INSTRUCTION: Extract each line of the records below that contains the string "want". Treat the match as case-sensitive.

DATA SUPPLIED:
☆ ☆ ☆ ☆ ☆ ☆ ☆

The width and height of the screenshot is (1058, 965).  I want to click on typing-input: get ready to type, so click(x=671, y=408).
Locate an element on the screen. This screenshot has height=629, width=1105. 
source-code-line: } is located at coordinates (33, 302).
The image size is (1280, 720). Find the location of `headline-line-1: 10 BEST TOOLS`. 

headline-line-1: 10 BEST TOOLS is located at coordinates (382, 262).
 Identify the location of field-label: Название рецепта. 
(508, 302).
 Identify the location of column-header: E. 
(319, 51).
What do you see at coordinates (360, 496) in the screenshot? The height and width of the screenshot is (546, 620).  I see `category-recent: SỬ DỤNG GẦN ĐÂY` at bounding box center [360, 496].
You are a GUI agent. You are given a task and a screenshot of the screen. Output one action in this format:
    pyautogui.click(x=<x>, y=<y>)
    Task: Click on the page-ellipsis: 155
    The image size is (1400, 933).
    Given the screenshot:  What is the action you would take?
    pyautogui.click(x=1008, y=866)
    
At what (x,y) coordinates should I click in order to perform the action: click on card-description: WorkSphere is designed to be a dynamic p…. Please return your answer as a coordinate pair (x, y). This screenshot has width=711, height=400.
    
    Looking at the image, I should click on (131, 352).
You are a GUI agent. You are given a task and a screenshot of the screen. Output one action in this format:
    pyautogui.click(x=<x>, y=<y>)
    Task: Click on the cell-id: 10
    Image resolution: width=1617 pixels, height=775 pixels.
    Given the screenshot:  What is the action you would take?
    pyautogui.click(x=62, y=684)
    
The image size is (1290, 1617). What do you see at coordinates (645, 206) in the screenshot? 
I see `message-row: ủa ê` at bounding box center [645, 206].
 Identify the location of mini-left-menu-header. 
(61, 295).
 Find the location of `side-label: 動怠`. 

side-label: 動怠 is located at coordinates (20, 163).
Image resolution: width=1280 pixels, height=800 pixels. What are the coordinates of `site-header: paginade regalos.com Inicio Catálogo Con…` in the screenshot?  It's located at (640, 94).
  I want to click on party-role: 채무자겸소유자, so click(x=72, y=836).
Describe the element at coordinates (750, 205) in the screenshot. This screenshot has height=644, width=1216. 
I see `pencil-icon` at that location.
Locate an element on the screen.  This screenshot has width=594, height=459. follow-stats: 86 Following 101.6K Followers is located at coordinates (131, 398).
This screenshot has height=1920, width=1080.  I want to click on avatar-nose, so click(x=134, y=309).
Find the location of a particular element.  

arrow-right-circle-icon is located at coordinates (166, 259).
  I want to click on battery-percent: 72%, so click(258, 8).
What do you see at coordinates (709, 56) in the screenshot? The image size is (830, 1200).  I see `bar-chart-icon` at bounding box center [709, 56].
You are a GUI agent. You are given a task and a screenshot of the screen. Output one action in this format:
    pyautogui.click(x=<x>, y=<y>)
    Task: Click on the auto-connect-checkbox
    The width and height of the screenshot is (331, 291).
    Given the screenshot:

☆ ☆ ☆ ☆ ☆ ☆ ☆

OUTPUT:
The width and height of the screenshot is (1058, 965).  I want to click on typing-input: get ready to type, so click(x=671, y=408).
  I want to click on party-role: 채무자겸소유자, so click(x=72, y=836).
This screenshot has height=1920, width=1080.  I want to click on avatar-nose, so click(x=134, y=309).
  I want to click on battery-percent: 72%, so click(258, 8).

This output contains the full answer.